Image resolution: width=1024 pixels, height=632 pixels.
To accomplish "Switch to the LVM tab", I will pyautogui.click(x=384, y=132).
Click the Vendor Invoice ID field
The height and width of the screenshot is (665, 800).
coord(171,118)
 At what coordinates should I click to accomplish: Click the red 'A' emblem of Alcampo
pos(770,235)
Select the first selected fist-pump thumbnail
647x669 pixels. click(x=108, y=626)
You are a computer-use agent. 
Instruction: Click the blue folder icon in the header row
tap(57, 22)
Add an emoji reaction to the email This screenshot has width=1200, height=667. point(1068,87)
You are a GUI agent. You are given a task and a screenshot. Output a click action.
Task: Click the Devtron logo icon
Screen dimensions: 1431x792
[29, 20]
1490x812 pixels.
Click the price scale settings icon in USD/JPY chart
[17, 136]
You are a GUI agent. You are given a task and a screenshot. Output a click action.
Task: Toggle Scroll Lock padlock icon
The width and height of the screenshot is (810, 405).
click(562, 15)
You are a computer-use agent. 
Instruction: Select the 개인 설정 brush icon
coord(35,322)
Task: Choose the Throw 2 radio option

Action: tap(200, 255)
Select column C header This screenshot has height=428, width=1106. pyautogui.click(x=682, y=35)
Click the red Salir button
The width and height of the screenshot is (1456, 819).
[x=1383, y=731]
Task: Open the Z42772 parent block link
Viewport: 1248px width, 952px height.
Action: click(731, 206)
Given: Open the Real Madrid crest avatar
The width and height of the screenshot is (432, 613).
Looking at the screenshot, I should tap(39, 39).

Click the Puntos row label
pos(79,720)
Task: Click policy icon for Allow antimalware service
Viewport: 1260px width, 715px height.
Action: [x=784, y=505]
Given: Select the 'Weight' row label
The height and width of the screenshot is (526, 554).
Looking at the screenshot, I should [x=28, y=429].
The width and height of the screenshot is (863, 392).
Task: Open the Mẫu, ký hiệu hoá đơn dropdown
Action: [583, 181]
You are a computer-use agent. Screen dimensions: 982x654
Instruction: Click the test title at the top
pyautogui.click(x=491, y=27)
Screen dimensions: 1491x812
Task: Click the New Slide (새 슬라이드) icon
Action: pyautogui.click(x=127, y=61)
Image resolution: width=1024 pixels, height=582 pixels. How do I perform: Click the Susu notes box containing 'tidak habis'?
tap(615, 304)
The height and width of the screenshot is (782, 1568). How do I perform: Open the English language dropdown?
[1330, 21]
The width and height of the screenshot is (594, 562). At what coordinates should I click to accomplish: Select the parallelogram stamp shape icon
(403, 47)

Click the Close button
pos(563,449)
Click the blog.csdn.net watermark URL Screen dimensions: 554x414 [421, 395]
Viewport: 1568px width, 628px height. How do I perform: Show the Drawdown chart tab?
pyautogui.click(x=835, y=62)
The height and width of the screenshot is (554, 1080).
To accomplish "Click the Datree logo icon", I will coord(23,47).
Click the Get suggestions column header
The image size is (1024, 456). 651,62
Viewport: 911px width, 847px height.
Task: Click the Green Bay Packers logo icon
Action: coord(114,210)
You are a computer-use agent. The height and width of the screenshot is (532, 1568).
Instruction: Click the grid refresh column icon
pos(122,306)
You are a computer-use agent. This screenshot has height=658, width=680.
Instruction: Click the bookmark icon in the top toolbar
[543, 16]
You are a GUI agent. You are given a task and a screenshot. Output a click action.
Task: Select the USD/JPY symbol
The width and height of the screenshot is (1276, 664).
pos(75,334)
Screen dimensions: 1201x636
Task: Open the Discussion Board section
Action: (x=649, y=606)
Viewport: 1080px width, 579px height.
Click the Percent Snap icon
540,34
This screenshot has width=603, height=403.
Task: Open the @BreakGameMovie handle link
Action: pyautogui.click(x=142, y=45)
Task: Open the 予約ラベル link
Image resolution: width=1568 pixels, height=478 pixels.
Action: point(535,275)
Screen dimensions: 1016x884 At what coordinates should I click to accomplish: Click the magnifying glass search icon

→ **What to produce**
When you transcribe the listing, make each line match the original exactly.

→ **Exercise result**
Image resolution: width=1024 pixels, height=632 pixels.
To accomplish "Switch to the LVM tab", I will pyautogui.click(x=384, y=132).
Click the Vendor Invoice ID field
The height and width of the screenshot is (665, 800).
coord(171,118)
 At what coordinates should I click to accomplish: Click the red 'A' emblem of Alcampo
pos(770,235)
Select the first selected fist-pump thumbnail
647x669 pixels. click(x=108, y=626)
You are a computer-use agent. 
Instruction: Click the blue folder icon in the header row
tap(57, 22)
Add an emoji reaction to the email This screenshot has width=1200, height=667. point(1068,87)
You are a GUI agent. You are given a task and a screenshot. Output a click action.
Task: Click the Devtron logo icon
Screen dimensions: 1431x792
[29, 20]
1490x812 pixels.
Click the price scale settings icon in USD/JPY chart
[17, 136]
You are a GUI agent. You are given a task and a screenshot. Output a click action.
Task: Toggle Scroll Lock padlock icon
The width and height of the screenshot is (810, 405).
click(562, 15)
You are a computer-use agent. 
Instruction: Select the 개인 설정 brush icon
coord(35,322)
Task: Choose the Throw 2 radio option

Action: tap(200, 255)
Select column C header This screenshot has height=428, width=1106. pyautogui.click(x=682, y=35)
Click the red Salir button
The width and height of the screenshot is (1456, 819).
[x=1383, y=731]
Task: Open the Z42772 parent block link
Viewport: 1248px width, 952px height.
Action: click(731, 206)
Given: Open the Real Madrid crest avatar
The width and height of the screenshot is (432, 613).
Looking at the screenshot, I should tap(39, 39).

Click the Puntos row label
pos(79,720)
Task: Click policy icon for Allow antimalware service
Viewport: 1260px width, 715px height.
Action: [x=784, y=505]
Given: Select the 'Weight' row label
The height and width of the screenshot is (526, 554).
Looking at the screenshot, I should [x=28, y=429].
The width and height of the screenshot is (863, 392).
Task: Open the Mẫu, ký hiệu hoá đơn dropdown
Action: [583, 181]
You are a computer-use agent. Screen dimensions: 982x654
Instruction: Click the test title at the top
pyautogui.click(x=491, y=27)
Screen dimensions: 1491x812
Task: Click the New Slide (새 슬라이드) icon
Action: pyautogui.click(x=127, y=61)
Image resolution: width=1024 pixels, height=582 pixels. How do I perform: Click the Susu notes box containing 'tidak habis'?
tap(615, 304)
The height and width of the screenshot is (782, 1568). How do I perform: Open the English language dropdown?
[1330, 21]
The width and height of the screenshot is (594, 562). At what coordinates should I click to accomplish: Select the parallelogram stamp shape icon
(403, 47)

Click the Close button
pos(563,449)
Click the blog.csdn.net watermark URL Screen dimensions: 554x414 [421, 395]
Viewport: 1568px width, 628px height. How do I perform: Show the Drawdown chart tab?
pyautogui.click(x=835, y=62)
The height and width of the screenshot is (554, 1080).
To accomplish "Click the Datree logo icon", I will coord(23,47).
Click the Get suggestions column header
The image size is (1024, 456). 651,62
Viewport: 911px width, 847px height.
Task: Click the Green Bay Packers logo icon
Action: coord(114,210)
You are a computer-use agent. The height and width of the screenshot is (532, 1568).
Instruction: Click the grid refresh column icon
pos(122,306)
You are a computer-use agent. This screenshot has height=658, width=680.
Instruction: Click the bookmark icon in the top toolbar
[543, 16]
You are a GUI agent. You are given a task and a screenshot. Output a click action.
Task: Select the USD/JPY symbol
The width and height of the screenshot is (1276, 664).
pos(75,334)
Screen dimensions: 1201x636
Task: Open the Discussion Board section
Action: (x=649, y=606)
Viewport: 1080px width, 579px height.
Click the Percent Snap icon
540,34
This screenshot has width=603, height=403.
Task: Open the @BreakGameMovie handle link
Action: pyautogui.click(x=142, y=45)
Task: Open the 予約ラベル link
Image resolution: width=1568 pixels, height=478 pixels.
Action: point(535,275)
Screen dimensions: 1016x884 At what coordinates should I click to accomplish: Click the magnifying glass search icon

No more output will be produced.